Joke Man is an album by American comedian, comedy writer and radio personality Jackie Martling.  The album was released on November 5, 1996 on the Oglio Records label.

Track listing
Chubby and Chan
Parrots and Peroxide
Grammies and Goobers
Mammals and Morons
Taxis and O'Tooles
Chimps and Chugs
Mismatches and Memories
Fingers and Floors
Boats and Bowels
Furry Facefulls and the Frugal
Freaks and Families
Plungers and Poets
Smallcox and Sphincters
Bushes and Brides
Marriage Jokes and Other True Stories
Potency and Pigs
Craters and Crappers
Holes, Holes, Holes

Background
In 1979, Martling issued his debut LP, What Did You Expect?  He released two more albums, 1980's Goin' Ape! and 1981's Normal People Are People You Don't Know That Well.  Martling sent all three records to fledgling New York City disk jockey Howard Stern.
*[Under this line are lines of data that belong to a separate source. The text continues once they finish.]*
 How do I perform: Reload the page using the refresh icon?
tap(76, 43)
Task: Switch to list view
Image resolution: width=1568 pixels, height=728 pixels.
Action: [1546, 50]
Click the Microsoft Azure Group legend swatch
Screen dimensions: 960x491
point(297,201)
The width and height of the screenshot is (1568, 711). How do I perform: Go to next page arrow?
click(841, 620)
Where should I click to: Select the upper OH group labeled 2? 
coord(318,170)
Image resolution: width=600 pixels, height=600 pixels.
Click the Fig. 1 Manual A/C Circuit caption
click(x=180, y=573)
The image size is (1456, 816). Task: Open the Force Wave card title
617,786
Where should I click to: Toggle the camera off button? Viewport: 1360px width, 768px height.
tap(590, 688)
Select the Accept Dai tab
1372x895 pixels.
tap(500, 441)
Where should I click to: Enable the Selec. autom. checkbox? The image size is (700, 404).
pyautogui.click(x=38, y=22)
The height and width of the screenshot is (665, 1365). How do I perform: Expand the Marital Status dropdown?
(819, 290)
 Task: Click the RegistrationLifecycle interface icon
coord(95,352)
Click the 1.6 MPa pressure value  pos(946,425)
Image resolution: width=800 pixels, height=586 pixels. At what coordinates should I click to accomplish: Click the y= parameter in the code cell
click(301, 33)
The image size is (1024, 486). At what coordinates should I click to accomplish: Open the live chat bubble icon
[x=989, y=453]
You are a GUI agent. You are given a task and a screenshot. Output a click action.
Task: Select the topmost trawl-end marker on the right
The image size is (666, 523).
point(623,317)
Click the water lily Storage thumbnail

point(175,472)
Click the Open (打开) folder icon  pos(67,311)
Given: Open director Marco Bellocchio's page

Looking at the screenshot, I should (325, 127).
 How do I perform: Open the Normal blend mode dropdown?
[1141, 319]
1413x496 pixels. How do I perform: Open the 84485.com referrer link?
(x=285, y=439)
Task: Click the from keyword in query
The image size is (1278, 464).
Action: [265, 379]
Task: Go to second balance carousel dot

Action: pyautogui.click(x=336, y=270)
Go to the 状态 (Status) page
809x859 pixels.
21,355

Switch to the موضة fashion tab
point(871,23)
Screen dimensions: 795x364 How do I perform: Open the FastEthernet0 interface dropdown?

By 1986, he was a full-time member of Stern's show, later becoming the program's head writer. Martling maintained a steady schedule of live dates while working with Stern, recording Sgt. Pecker, F Jackie, and The Very Best of Jackie Martling's Talking Joke Book Cassettes, Vol. 1.  Joke Man is the second CD from Martling's Stern era.

Description
The Joke Man was recorded in spring and summer of 1993, and released in 1996.  Thomas P. Hegarty and Jim Cooper are credited for Joke Man'''s photography. Joanie Lapallo provided illustrations.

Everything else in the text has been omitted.